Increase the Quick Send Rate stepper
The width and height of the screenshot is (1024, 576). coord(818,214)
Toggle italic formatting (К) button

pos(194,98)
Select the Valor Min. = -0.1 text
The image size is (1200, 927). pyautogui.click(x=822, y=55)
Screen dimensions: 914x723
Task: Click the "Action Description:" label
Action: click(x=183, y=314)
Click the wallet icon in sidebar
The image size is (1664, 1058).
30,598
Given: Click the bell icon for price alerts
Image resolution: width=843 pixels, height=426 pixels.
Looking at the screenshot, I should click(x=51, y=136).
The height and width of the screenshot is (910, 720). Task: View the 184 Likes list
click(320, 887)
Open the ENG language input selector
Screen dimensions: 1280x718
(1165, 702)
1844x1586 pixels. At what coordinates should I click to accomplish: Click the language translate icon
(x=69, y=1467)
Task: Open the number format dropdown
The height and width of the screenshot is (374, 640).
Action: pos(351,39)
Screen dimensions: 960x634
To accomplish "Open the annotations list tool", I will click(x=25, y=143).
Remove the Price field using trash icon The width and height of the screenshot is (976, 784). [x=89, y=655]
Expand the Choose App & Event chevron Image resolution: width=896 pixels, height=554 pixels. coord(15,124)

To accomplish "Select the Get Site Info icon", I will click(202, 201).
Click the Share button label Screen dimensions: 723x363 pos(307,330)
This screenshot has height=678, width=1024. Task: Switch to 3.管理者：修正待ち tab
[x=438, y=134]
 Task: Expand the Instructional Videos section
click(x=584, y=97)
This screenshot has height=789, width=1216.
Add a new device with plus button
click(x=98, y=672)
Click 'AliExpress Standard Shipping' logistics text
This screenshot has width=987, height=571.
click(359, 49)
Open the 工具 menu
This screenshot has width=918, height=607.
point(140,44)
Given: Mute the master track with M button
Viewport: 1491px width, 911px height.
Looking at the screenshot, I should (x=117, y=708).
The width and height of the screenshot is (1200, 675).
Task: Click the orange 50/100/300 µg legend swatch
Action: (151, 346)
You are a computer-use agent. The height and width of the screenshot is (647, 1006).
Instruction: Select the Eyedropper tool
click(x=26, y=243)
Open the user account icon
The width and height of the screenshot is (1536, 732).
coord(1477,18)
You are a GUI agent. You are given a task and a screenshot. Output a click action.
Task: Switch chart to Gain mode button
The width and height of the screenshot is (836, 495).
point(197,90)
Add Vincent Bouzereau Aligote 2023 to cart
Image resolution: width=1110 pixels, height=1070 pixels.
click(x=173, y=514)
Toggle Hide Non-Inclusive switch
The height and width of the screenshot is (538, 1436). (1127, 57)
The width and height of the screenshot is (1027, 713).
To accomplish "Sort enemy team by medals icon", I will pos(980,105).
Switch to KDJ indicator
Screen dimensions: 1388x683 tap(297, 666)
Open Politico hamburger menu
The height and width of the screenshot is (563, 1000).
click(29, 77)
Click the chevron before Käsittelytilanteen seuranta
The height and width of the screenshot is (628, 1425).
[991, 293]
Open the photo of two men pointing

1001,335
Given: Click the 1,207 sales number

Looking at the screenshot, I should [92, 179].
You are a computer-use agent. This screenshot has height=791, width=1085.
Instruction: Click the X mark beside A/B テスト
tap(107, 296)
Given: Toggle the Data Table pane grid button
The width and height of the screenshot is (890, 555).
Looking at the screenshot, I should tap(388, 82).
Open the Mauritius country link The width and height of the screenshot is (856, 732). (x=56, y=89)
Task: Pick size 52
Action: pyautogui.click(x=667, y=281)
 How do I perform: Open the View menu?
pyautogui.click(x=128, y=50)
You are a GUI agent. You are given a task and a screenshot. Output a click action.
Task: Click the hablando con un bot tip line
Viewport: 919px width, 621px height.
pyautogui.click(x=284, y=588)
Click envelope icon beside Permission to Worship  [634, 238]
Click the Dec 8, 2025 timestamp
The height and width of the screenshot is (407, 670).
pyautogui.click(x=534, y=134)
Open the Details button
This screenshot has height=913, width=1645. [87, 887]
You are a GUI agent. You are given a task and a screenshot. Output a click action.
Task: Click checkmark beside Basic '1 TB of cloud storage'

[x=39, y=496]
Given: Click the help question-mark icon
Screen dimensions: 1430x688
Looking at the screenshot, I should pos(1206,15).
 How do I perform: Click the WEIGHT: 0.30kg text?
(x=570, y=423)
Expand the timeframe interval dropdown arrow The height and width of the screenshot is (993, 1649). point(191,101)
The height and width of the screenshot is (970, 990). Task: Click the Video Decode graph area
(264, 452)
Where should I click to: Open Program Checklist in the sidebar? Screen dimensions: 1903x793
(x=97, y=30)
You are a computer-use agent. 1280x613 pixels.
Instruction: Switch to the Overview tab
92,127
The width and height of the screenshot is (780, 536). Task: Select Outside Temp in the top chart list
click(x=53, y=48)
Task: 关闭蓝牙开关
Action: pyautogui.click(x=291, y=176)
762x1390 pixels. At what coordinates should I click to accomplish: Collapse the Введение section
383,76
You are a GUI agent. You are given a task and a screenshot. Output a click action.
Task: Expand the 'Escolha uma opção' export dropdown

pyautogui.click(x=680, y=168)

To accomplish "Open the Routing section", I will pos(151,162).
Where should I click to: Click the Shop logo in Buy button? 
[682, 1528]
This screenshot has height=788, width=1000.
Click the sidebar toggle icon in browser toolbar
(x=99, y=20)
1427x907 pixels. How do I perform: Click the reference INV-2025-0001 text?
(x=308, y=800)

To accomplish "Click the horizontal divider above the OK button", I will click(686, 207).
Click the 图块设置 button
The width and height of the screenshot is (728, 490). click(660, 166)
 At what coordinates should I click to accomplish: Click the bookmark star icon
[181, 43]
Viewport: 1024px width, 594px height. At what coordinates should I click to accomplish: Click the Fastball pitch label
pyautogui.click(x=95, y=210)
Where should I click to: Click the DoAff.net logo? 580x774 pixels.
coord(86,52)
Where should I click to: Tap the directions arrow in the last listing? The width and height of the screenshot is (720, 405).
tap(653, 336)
_ _ _ _
The entries above must each be repeated exactly.

EXPECTED OUTPUT ::
Increase the Quick Send Rate stepper
The width and height of the screenshot is (1024, 576). coord(818,214)
Toggle italic formatting (К) button

pos(194,98)
Select the Valor Min. = -0.1 text
The image size is (1200, 927). pyautogui.click(x=822, y=55)
Screen dimensions: 914x723
Task: Click the "Action Description:" label
Action: click(x=183, y=314)
Click the wallet icon in sidebar
The image size is (1664, 1058).
30,598
Given: Click the bell icon for price alerts
Image resolution: width=843 pixels, height=426 pixels.
Looking at the screenshot, I should click(x=51, y=136).
The height and width of the screenshot is (910, 720). Task: View the 184 Likes list
click(320, 887)
Open the ENG language input selector
Screen dimensions: 1280x718
(1165, 702)
1844x1586 pixels. At what coordinates should I click to accomplish: Click the language translate icon
(x=69, y=1467)
Task: Open the number format dropdown
The height and width of the screenshot is (374, 640).
Action: pos(351,39)
Screen dimensions: 960x634
To accomplish "Open the annotations list tool", I will click(x=25, y=143).
Remove the Price field using trash icon The width and height of the screenshot is (976, 784). [x=89, y=655]
Expand the Choose App & Event chevron Image resolution: width=896 pixels, height=554 pixels. coord(15,124)

To accomplish "Select the Get Site Info icon", I will click(202, 201).
Click the Share button label Screen dimensions: 723x363 pos(307,330)
This screenshot has height=678, width=1024. Task: Switch to 3.管理者：修正待ち tab
[x=438, y=134]
 Task: Expand the Instructional Videos section
click(x=584, y=97)
This screenshot has height=789, width=1216.
Add a new device with plus button
click(x=98, y=672)
Click 'AliExpress Standard Shipping' logistics text
This screenshot has width=987, height=571.
click(359, 49)
Open the 工具 menu
This screenshot has width=918, height=607.
point(140,44)
Given: Mute the master track with M button
Viewport: 1491px width, 911px height.
Looking at the screenshot, I should (x=117, y=708).
The width and height of the screenshot is (1200, 675).
Task: Click the orange 50/100/300 µg legend swatch
Action: (151, 346)
You are a computer-use agent. The height and width of the screenshot is (647, 1006).
Instruction: Select the Eyedropper tool
click(x=26, y=243)
Open the user account icon
The width and height of the screenshot is (1536, 732).
coord(1477,18)
You are a GUI agent. You are given a task and a screenshot. Output a click action.
Task: Switch chart to Gain mode button
The width and height of the screenshot is (836, 495).
point(197,90)
Add Vincent Bouzereau Aligote 2023 to cart
Image resolution: width=1110 pixels, height=1070 pixels.
click(x=173, y=514)
Toggle Hide Non-Inclusive switch
The height and width of the screenshot is (538, 1436). (1127, 57)
The width and height of the screenshot is (1027, 713).
To accomplish "Sort enemy team by medals icon", I will pos(980,105).
Switch to KDJ indicator
Screen dimensions: 1388x683 tap(297, 666)
Open Politico hamburger menu
The height and width of the screenshot is (563, 1000).
click(29, 77)
Click the chevron before Käsittelytilanteen seuranta
The height and width of the screenshot is (628, 1425).
[991, 293]
Open the photo of two men pointing

1001,335
Given: Click the 1,207 sales number

Looking at the screenshot, I should [92, 179].
You are a computer-use agent. This screenshot has height=791, width=1085.
Instruction: Click the X mark beside A/B テスト
tap(107, 296)
Given: Toggle the Data Table pane grid button
The width and height of the screenshot is (890, 555).
Looking at the screenshot, I should tap(388, 82).
Open the Mauritius country link The width and height of the screenshot is (856, 732). (x=56, y=89)
Task: Pick size 52
Action: pyautogui.click(x=667, y=281)
 How do I perform: Open the View menu?
pyautogui.click(x=128, y=50)
You are a GUI agent. You are given a task and a screenshot. Output a click action.
Task: Click the hablando con un bot tip line
Viewport: 919px width, 621px height.
pyautogui.click(x=284, y=588)
Click envelope icon beside Permission to Worship  [634, 238]
Click the Dec 8, 2025 timestamp
The height and width of the screenshot is (407, 670).
pyautogui.click(x=534, y=134)
Open the Details button
This screenshot has height=913, width=1645. [87, 887]
You are a GUI agent. You are given a task and a screenshot. Output a click action.
Task: Click checkmark beside Basic '1 TB of cloud storage'

[x=39, y=496]
Given: Click the help question-mark icon
Screen dimensions: 1430x688
Looking at the screenshot, I should pos(1206,15).
 How do I perform: Click the WEIGHT: 0.30kg text?
(x=570, y=423)
Expand the timeframe interval dropdown arrow The height and width of the screenshot is (993, 1649). point(191,101)
The height and width of the screenshot is (970, 990). Task: Click the Video Decode graph area
(264, 452)
Where should I click to: Open Program Checklist in the sidebar? Screen dimensions: 1903x793
(x=97, y=30)
You are a computer-use agent. 1280x613 pixels.
Instruction: Switch to the Overview tab
92,127
The width and height of the screenshot is (780, 536). Task: Select Outside Temp in the top chart list
click(x=53, y=48)
Task: 关闭蓝牙开关
Action: pyautogui.click(x=291, y=176)
762x1390 pixels. At what coordinates should I click to accomplish: Collapse the Введение section
383,76
You are a GUI agent. You are given a task and a screenshot. Output a click action.
Task: Expand the 'Escolha uma opção' export dropdown

pyautogui.click(x=680, y=168)

To accomplish "Open the Routing section", I will pos(151,162).
Where should I click to: Click the Shop logo in Buy button? 
[682, 1528]
This screenshot has height=788, width=1000.
Click the sidebar toggle icon in browser toolbar
(x=99, y=20)
1427x907 pixels. How do I perform: Click the reference INV-2025-0001 text?
(x=308, y=800)

To accomplish "Click the horizontal divider above the OK button", I will click(686, 207).
Click the 图块设置 button
The width and height of the screenshot is (728, 490). click(660, 166)
 At what coordinates should I click to accomplish: Click the bookmark star icon
[181, 43]
Viewport: 1024px width, 594px height. At what coordinates should I click to accomplish: Click the Fastball pitch label
pyautogui.click(x=95, y=210)
Where should I click to: Click the DoAff.net logo? 580x774 pixels.
coord(86,52)
Where should I click to: Tap the directions arrow in the last listing? The width and height of the screenshot is (720, 405).
tap(653, 336)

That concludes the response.